The $15 billion New Zealand Superannuation Fund has made the investment, which has seen it purchase through Credit Suisse a long-duration swap intended to mimic the long-term ownership of a pool of underlying life insurance policies, which have been bought on the American life settlements market.
“How it works is that we pay synthetic premiums on the in-force policies and receive a benefit on each policy maturity,” an NZ Super spokesperson said.
“The anticipated IRR is commercially sensitive, however to make any investment we have to be convinced that it will contribute to our overall performance expectation of beating NZ T-Bills by 2.5 per cent or more over rolling 20-year periods.”
Unveiling the life settlements investment (but not the counterparty) in its 2008/09 annual report last month, the NZ Super Guardians offered a careful explanation to the Kiwi public.
“Life settlements are where an insured person transfers the payout benefit of their life insurance policy to a third party, in order to realise a significantly greater than usual surrender value for the policy than from the original insurer. The third party maintains the premiums and receives the payout when the insured person dies. The investment improves the diversification of the Fund as the returns from life settlements are uncorrelated with returns from financial markets. The Guardians do not own individual policies. Rather, the Fund’s exposure is a contract underpinned by a pool of policies.”
“It remains the case that the returns from the portfolio are directly linked to deaths. The portfolio consists entirely of policies belonging to insured people in the United States where life settlements regulation has been tightened due to ethical concerns relating to privacy, transparency of documentation and manipulation of the insured people. The Guardians are very conscious of these concerns and the investment sourcing process has a number of safeguards accordingly.
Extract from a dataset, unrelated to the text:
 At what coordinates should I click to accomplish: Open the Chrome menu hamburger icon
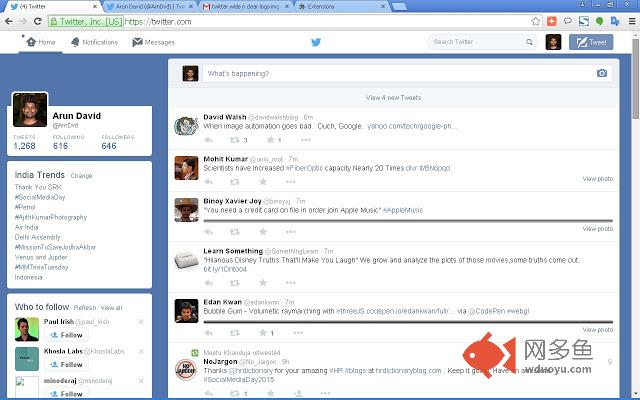[x=632, y=21]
These include ensuring that each insured person has their own advisor; that the insured’s spouse and all beneficiaries named in the policy sign the transfer document and that the investment manager has a ‘closing call’ with the insured to ensure they have understood the transaction before it is finalised.”
The NZ Super spokesperson said the life settlements investment had not attracted any attention from the country’s tabloid press as yet, unlike in Australia where investors such as the Victorian Funds Management Corporation have been castigated for buying into “death funds”.